*Task details*
Copy each of the following items line for line, without changing a single character.

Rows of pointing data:
┌────────

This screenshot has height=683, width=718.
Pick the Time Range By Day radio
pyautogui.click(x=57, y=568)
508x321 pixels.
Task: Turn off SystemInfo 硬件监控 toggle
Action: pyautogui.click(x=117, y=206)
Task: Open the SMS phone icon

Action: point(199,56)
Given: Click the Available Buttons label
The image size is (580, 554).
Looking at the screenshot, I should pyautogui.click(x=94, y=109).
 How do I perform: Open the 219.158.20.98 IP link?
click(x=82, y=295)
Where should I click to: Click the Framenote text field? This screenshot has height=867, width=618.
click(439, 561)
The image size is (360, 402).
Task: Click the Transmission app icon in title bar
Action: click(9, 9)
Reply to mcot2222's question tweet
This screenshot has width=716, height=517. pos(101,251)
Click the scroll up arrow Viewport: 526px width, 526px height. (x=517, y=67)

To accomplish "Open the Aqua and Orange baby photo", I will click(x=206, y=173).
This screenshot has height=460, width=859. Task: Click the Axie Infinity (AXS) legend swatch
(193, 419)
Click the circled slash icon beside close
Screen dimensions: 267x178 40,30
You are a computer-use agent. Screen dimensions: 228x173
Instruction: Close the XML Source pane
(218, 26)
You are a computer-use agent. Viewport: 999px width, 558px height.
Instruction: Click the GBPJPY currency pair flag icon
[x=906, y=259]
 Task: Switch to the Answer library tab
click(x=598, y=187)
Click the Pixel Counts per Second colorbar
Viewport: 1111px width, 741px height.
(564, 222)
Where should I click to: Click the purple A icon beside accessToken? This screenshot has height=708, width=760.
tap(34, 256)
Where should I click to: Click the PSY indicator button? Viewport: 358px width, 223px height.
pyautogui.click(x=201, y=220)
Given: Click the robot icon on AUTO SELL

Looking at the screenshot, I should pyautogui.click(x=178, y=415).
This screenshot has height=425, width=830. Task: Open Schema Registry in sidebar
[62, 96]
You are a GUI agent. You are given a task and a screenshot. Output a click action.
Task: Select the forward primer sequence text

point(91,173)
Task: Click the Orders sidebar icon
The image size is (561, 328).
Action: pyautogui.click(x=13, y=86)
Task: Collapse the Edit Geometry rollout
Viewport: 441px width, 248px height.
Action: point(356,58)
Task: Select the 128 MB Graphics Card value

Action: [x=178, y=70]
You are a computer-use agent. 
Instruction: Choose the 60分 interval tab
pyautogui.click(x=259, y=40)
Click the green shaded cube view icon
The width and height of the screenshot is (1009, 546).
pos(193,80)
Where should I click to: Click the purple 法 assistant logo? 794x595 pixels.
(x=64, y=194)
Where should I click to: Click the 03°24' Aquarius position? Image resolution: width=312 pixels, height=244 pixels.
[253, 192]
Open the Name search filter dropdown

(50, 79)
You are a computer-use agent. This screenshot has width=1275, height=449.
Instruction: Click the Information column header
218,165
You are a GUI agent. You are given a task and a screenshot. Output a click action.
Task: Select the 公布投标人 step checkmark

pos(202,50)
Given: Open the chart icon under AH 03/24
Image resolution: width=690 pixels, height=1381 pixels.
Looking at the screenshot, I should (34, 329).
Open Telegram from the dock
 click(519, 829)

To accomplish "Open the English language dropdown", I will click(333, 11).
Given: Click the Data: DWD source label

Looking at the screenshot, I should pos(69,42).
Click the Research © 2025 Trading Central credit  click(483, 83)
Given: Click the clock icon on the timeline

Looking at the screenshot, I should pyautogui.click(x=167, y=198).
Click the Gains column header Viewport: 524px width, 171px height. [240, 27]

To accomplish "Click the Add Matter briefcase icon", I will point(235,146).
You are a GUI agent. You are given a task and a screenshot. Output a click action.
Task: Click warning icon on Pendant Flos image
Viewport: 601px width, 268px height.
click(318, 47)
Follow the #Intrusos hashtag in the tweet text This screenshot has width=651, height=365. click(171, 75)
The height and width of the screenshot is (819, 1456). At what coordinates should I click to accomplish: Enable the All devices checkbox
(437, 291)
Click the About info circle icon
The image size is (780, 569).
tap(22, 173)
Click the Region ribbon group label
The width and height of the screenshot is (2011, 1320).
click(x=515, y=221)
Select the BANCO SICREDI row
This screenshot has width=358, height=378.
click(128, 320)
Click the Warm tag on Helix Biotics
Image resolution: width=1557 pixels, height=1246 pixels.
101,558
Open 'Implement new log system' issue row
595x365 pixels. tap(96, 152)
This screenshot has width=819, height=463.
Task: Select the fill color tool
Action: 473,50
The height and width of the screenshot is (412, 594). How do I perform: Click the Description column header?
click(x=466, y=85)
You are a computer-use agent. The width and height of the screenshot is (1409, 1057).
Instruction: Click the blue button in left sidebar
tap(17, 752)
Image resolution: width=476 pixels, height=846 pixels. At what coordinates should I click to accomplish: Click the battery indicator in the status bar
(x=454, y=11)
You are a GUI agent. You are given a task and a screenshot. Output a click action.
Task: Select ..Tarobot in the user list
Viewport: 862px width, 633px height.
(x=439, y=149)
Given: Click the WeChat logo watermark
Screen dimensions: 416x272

└────────

*Solution to this task*
This screenshot has height=683, width=718.
Pick the Time Range By Day radio
pyautogui.click(x=57, y=568)
508x321 pixels.
Task: Turn off SystemInfo 硬件监控 toggle
Action: pyautogui.click(x=117, y=206)
Task: Open the SMS phone icon

Action: point(199,56)
Given: Click the Available Buttons label
The image size is (580, 554).
Looking at the screenshot, I should pyautogui.click(x=94, y=109).
 How do I perform: Open the 219.158.20.98 IP link?
click(x=82, y=295)
Where should I click to: Click the Framenote text field? This screenshot has height=867, width=618.
click(439, 561)
The image size is (360, 402).
Task: Click the Transmission app icon in title bar
Action: click(9, 9)
Reply to mcot2222's question tweet
This screenshot has width=716, height=517. pos(101,251)
Click the scroll up arrow Viewport: 526px width, 526px height. (x=517, y=67)

To accomplish "Open the Aqua and Orange baby photo", I will click(x=206, y=173).
This screenshot has height=460, width=859. Task: Click the Axie Infinity (AXS) legend swatch
(193, 419)
Click the circled slash icon beside close
Screen dimensions: 267x178 40,30
You are a computer-use agent. Screen dimensions: 228x173
Instruction: Close the XML Source pane
(218, 26)
You are a computer-use agent. Viewport: 999px width, 558px height.
Instruction: Click the GBPJPY currency pair flag icon
[x=906, y=259]
 Task: Switch to the Answer library tab
click(x=598, y=187)
Click the Pixel Counts per Second colorbar
Viewport: 1111px width, 741px height.
(564, 222)
Where should I click to: Click the purple A icon beside accessToken? This screenshot has height=708, width=760.
tap(34, 256)
Where should I click to: Click the PSY indicator button? Viewport: 358px width, 223px height.
pyautogui.click(x=201, y=220)
Given: Click the robot icon on AUTO SELL

Looking at the screenshot, I should pyautogui.click(x=178, y=415).
This screenshot has height=425, width=830. Task: Open Schema Registry in sidebar
[62, 96]
You are a GUI agent. You are given a task and a screenshot. Output a click action.
Task: Select the forward primer sequence text

point(91,173)
Task: Click the Orders sidebar icon
The image size is (561, 328).
Action: pyautogui.click(x=13, y=86)
Task: Collapse the Edit Geometry rollout
Viewport: 441px width, 248px height.
Action: point(356,58)
Task: Select the 128 MB Graphics Card value

Action: [x=178, y=70]
You are a computer-use agent. 
Instruction: Choose the 60分 interval tab
pyautogui.click(x=259, y=40)
Click the green shaded cube view icon
The width and height of the screenshot is (1009, 546).
pos(193,80)
Where should I click to: Click the purple 法 assistant logo? 794x595 pixels.
(x=64, y=194)
Where should I click to: Click the 03°24' Aquarius position? Image resolution: width=312 pixels, height=244 pixels.
[253, 192]
Open the Name search filter dropdown

(50, 79)
You are a computer-use agent. This screenshot has width=1275, height=449.
Instruction: Click the Information column header
218,165
You are a GUI agent. You are given a task and a screenshot. Output a click action.
Task: Select the 公布投标人 step checkmark

pos(202,50)
Given: Open the chart icon under AH 03/24
Image resolution: width=690 pixels, height=1381 pixels.
Looking at the screenshot, I should (34, 329).
Open Telegram from the dock
 click(519, 829)

To accomplish "Open the English language dropdown", I will click(333, 11).
Given: Click the Data: DWD source label

Looking at the screenshot, I should pos(69,42).
Click the Research © 2025 Trading Central credit  click(483, 83)
Given: Click the clock icon on the timeline

Looking at the screenshot, I should pyautogui.click(x=167, y=198).
Click the Gains column header Viewport: 524px width, 171px height. [240, 27]

To accomplish "Click the Add Matter briefcase icon", I will point(235,146).
You are a GUI agent. You are given a task and a screenshot. Output a click action.
Task: Click warning icon on Pendant Flos image
Viewport: 601px width, 268px height.
click(318, 47)
Follow the #Intrusos hashtag in the tweet text This screenshot has width=651, height=365. click(171, 75)
The height and width of the screenshot is (819, 1456). At what coordinates should I click to accomplish: Enable the All devices checkbox
(437, 291)
Click the About info circle icon
The image size is (780, 569).
tap(22, 173)
Click the Region ribbon group label
The width and height of the screenshot is (2011, 1320).
click(x=515, y=221)
Select the BANCO SICREDI row
This screenshot has width=358, height=378.
click(128, 320)
Click the Warm tag on Helix Biotics
Image resolution: width=1557 pixels, height=1246 pixels.
101,558
Open 'Implement new log system' issue row
595x365 pixels. tap(96, 152)
This screenshot has width=819, height=463.
Task: Select the fill color tool
Action: 473,50
The height and width of the screenshot is (412, 594). How do I perform: Click the Description column header?
click(x=466, y=85)
You are a computer-use agent. The width and height of the screenshot is (1409, 1057).
Instruction: Click the blue button in left sidebar
tap(17, 752)
Image resolution: width=476 pixels, height=846 pixels. At what coordinates should I click to accomplish: Click the battery indicator in the status bar
(x=454, y=11)
You are a GUI agent. You are given a task and a screenshot. Output a click action.
Task: Select ..Tarobot in the user list
Viewport: 862px width, 633px height.
(x=439, y=149)
Given: Click the WeChat logo watermark
Screen dimensions: 416x272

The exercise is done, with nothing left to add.